This article is from the archives of the UB Reporter.
News

Study explores cancer surgery decisions

  • “This research provides insight into what women newly diagnosed with breast cancer may do, think about and expect even before they see the surgeon at the clinic for the first time.”

    Robin Lally
    Assistant Professor of Nursing
By SARA SALDI
Published: November 2, 2009

For women just diagnosed with breast cancer, one of the important decisions confronting them is whether to have a lumpectomy or mastectomy.

Most studies investigating how women make this choice have surveyed women months—and sometimes even years—after their decision was made. Recently, however, the publication of a new UB study, one of the few to focus on the time period between women’s breast cancer diagnosis and surgery, provides insight into what women are thinking when faced with this decision.

In the study published in Oncology Nursing Forum, women who were diagnosed with early-stage breast cancer were interviewed during the period just after surgical consultation and before surgery. Performing the interviews at this time allowed for an in-the-moment snapshot of how women arrived at their decisions. These interviews were transcribed, coded and analyzed to identify themes in the participants’ thought processes.

“This is one of the very few studies to be conducted in the pretreatment period when women were actually engaged in the decision-making process, whether they had declared a decision or were still contemplating—these thoughts were fresh and appointments with physicians still ongoing,” notes primary investigator Robin Lally, assistant professor in the School of Nursing and adjunct assistant professor at Roswell Park Cancer Institute.

One of the study’s most interesting findings was that when women were presented with options and felt they had control over their choices, they considered this to be a positive prognostic indicator—or an encouraging sign of their future survival.

“Women reported gaining confidence in their decision-making role through the confidence and support they felt from their surgeon and staff,” Lally says. “The women in the study valued receiving options, even if they had one already in mind, and though they may not have seen themselves as a person who is typically good at making decisions, they drew confidence from the support provided to them by their health care team while making the decision.”

Most often, women’s surgical treatment decision-making has been studied using a structured-response format that limits the nature of the answers by providing predetermined choices (multiple choice or yes/no answers). This approach eliminates the context in which decisions are made and limits women’s ability to reveal their thoughts behind how and why they make certain choices.

In contrast, the qualitative-research approach used by Lally in this study assembles participants who can provide rich insight and expert knowledge on a particular phenomenon so that it can be better understood in a real-world context.

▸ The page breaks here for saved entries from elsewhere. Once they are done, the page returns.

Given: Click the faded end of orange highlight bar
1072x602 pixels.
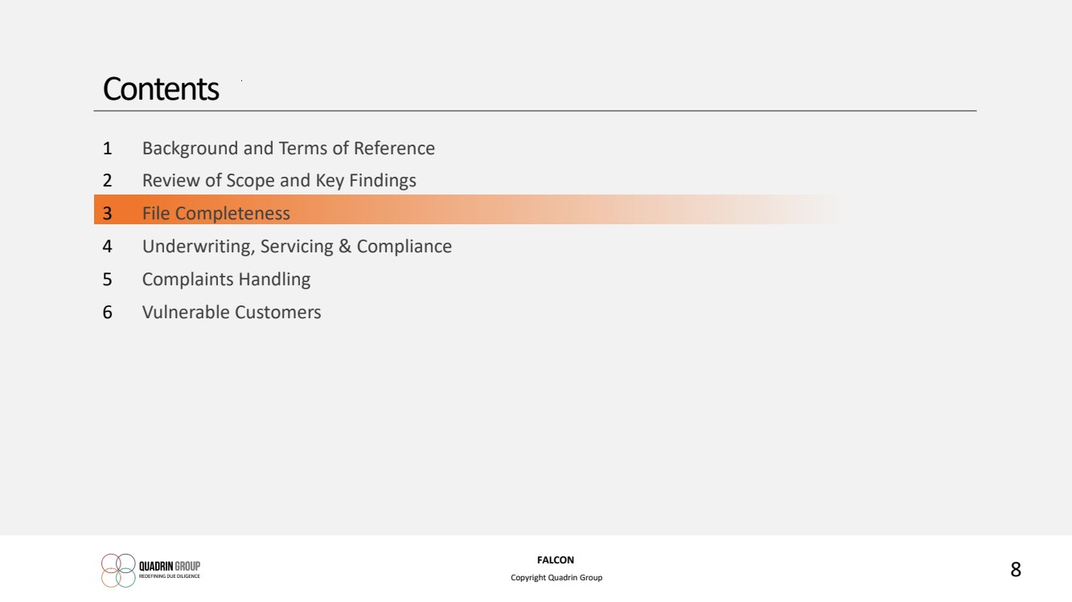Looking at the screenshot, I should coord(804,209).
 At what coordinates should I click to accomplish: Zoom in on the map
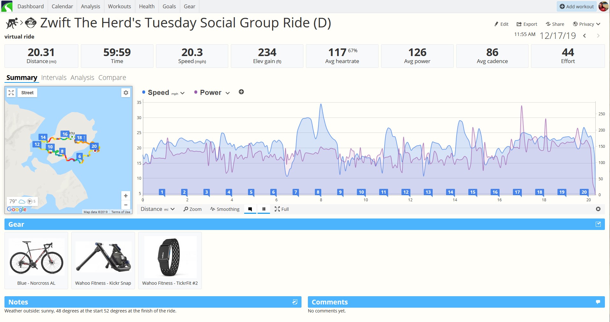tap(126, 196)
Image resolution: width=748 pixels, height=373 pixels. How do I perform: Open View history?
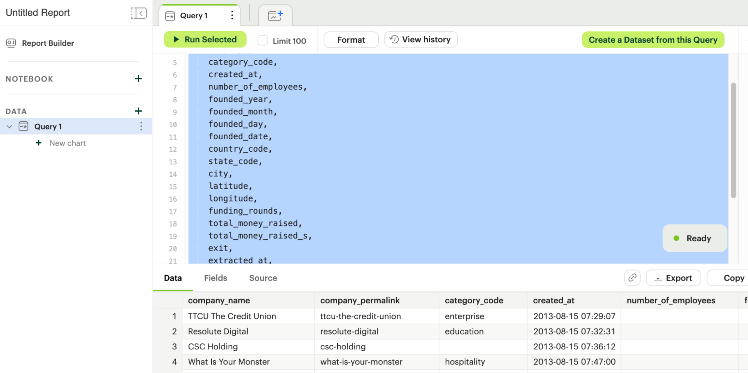pyautogui.click(x=421, y=40)
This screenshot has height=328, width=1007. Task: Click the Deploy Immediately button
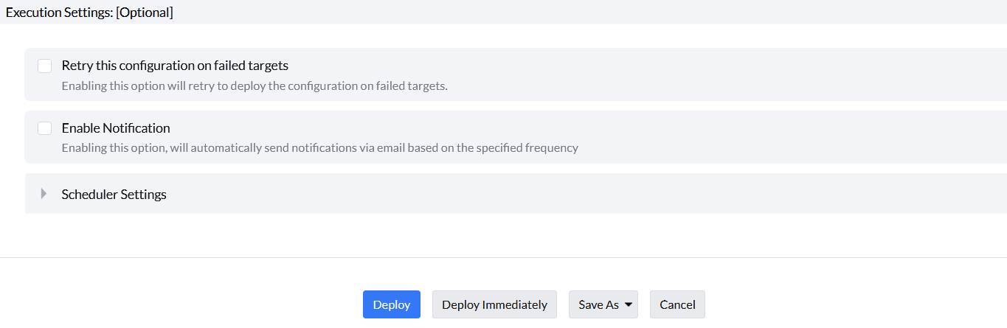[494, 304]
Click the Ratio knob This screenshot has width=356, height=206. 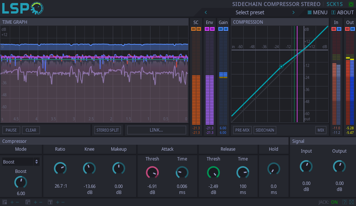(x=60, y=168)
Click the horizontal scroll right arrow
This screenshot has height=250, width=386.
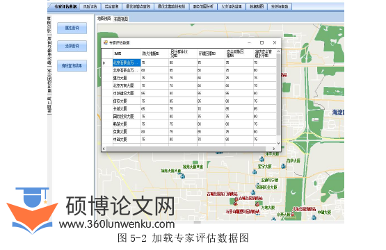coord(274,149)
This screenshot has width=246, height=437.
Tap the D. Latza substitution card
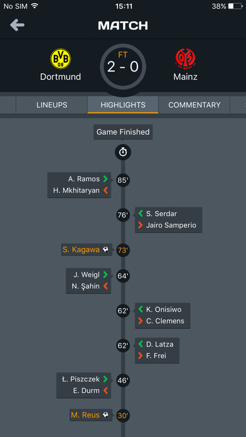[x=157, y=350]
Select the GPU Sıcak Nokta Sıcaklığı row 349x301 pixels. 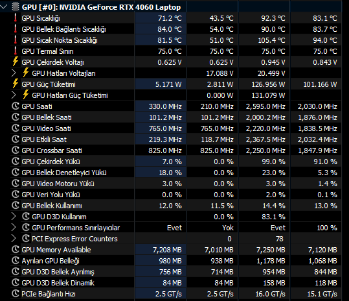tap(176, 40)
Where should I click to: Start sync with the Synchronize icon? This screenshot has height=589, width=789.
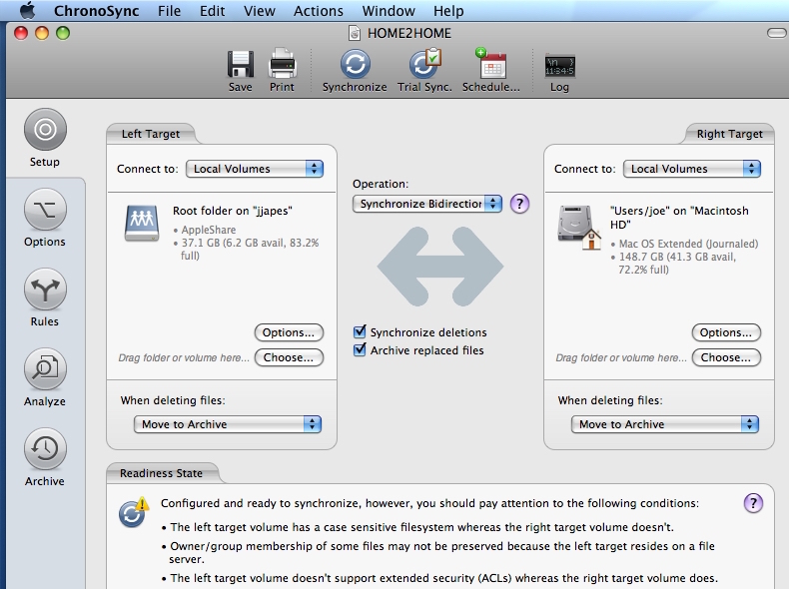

“This research provides insight into what women newly diagnosed with breast cancer may do, think about and expect even before they see the surgeon at the clinic for the first time,” Lally says.

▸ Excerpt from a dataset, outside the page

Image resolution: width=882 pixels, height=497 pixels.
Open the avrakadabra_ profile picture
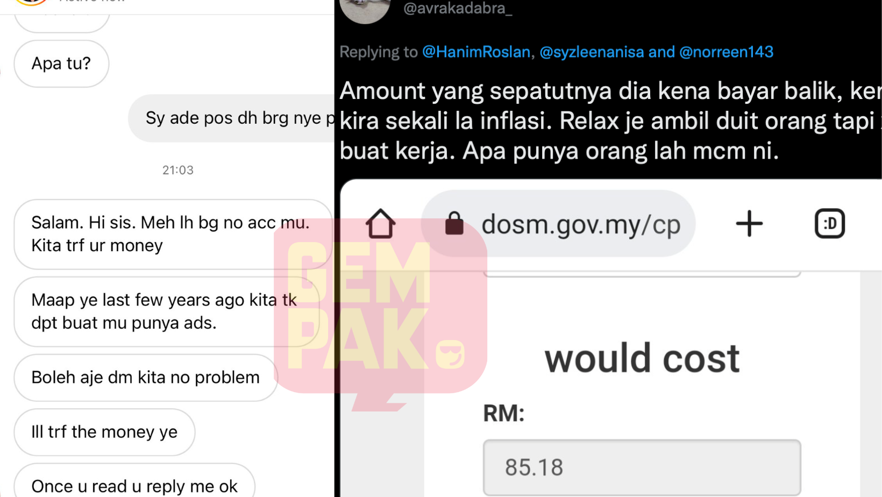[365, 11]
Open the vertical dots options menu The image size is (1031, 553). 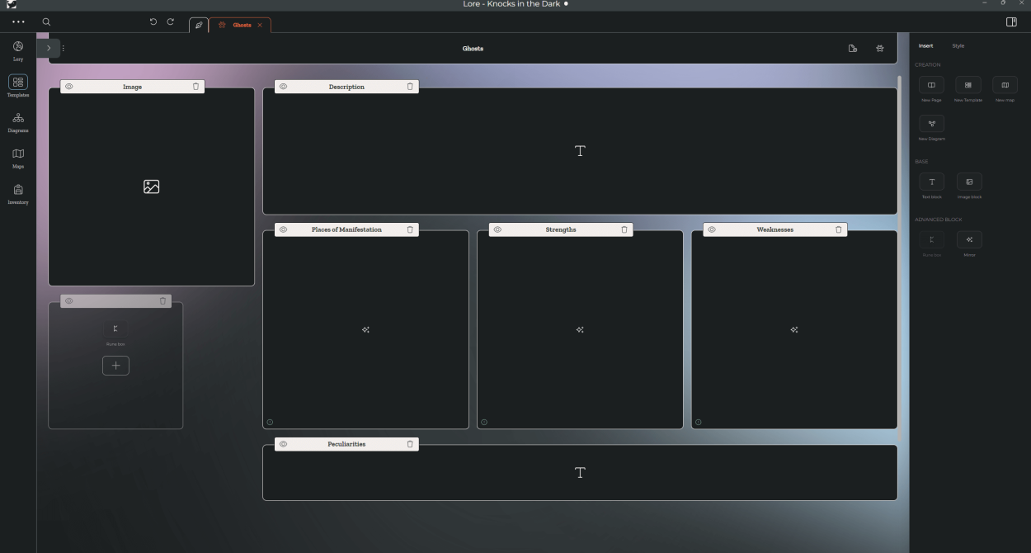[64, 49]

Specifically, her research showed that women felt that information about breast cancer was important, but that they needed to manage the amount and timing of the information they absorbed in order to prevent themselves from becoming overwhelmed. More was not necessarily better. Some women preferred to use only the verbal information provided by their care team on which to base their decision and put the breast cancer literature away until just days before their surgery.

Age was not a defining factor in how much information women wanted or whether they used what was provided. Women of all ages used information that answered their questions and tended to avoid information that upset them emotionally.

Lally found that many women already had a plan in mind when they entered the surgeon’s office, which they then weighed against the surgeon’s input. Their surgical-treatment decisions were motivated by the desire to eliminate future inconvenience and worry about cancer balanced by avoiding mastectomy unless medically required, maintain physical function and appearance, and recover rapidly. Most women felt that mastectomy should be reserved only for the worst breast cancers. Older women saw advanced age as an advantage—age protected them from worry of recurrence and/or the significant concern over loss of their breast. although they still chose lumpectomy.

Women of all ages expressed surprise that their surgeons did not make a definitive recommendation, but that the choice of mastectomy or lumpectomy was ultimately their own. Even women who wanted to make their own decisions still desired a recommendation from the surgeon. When making a choice, however, they drew confidence from the surgeons’ support of their decision.

Lally hopes that surgeons and nurses will be inspired by her findings to assess their breast cancer patients’ expectations and understanding regarding their options and the decision-making process at the beginning of each consultation and be aware of the important role providers play in supporting women’s ability to make this decision.

Breast cancer survivors also can benefit from this research. Lally hopes that “survivors reading this study may find a little of themselves in the women’s narratives and feel comforted in the realization that others also had moments of feeling overwhelmed, uncertain or surprised by the surgical decision-making process—you are not alone.”

Lally currently has a grant under review in collaboration with Roswell Park’s Breast Center to study the thought processes of African-American women in response to their breast cancer diagnosis. She intends to use her research to develop assessment and intervention tools for health care professionals in order to identify women who may be at risk for ongoing distress beyond this early time period.